● WHAT IS BEING ASKED
Retype the data below exactly, skipping pictures.

● GIVEN DATA
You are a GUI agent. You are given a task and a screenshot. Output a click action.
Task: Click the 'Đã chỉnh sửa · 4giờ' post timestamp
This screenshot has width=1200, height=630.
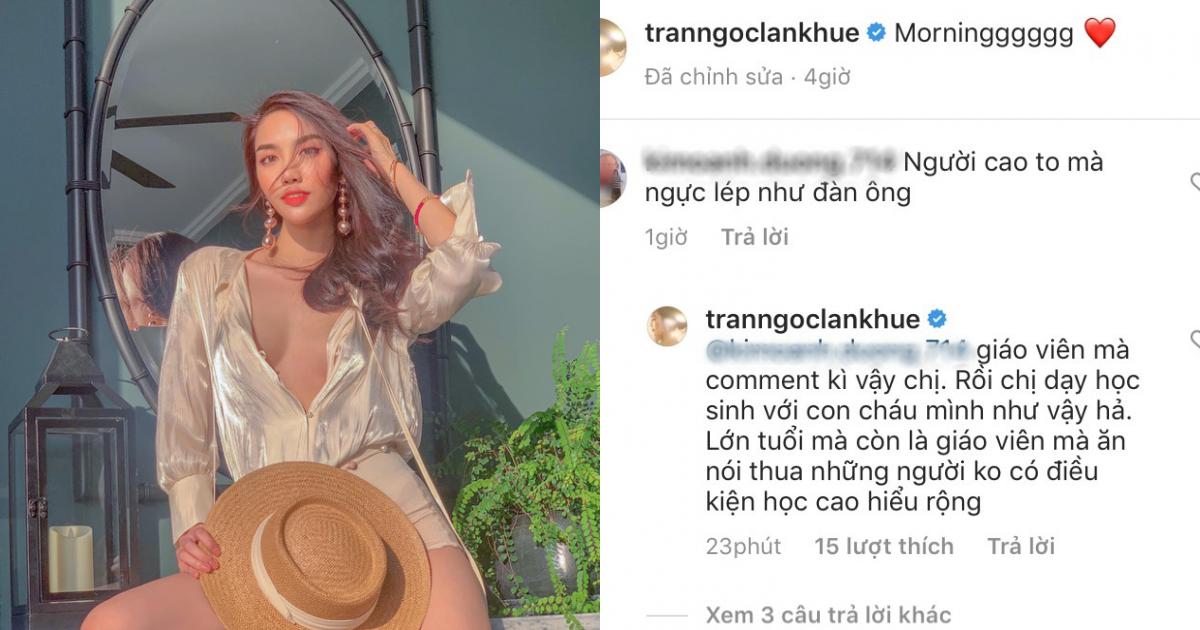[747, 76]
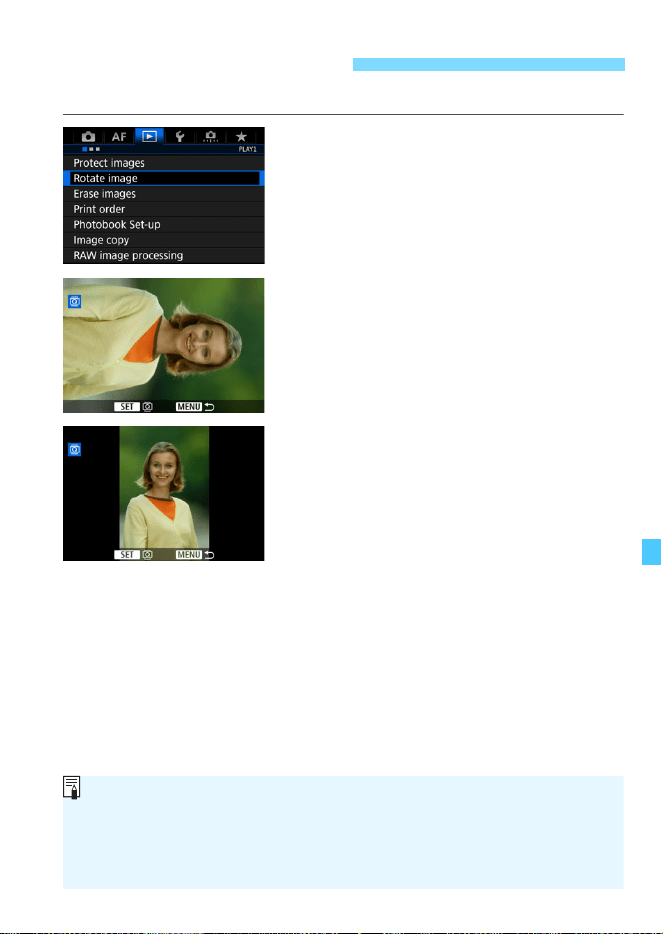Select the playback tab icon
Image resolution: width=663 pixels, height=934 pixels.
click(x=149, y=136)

● SOLUTION
You are a GUI agent. You are given a task and a screenshot. Output a click action.
Task: Click the 'Đã chỉnh sửa · 4giờ' post timestamp
This screenshot has width=1200, height=630.
[747, 76]
Select the playback tab icon
Image resolution: width=663 pixels, height=934 pixels.
click(x=149, y=136)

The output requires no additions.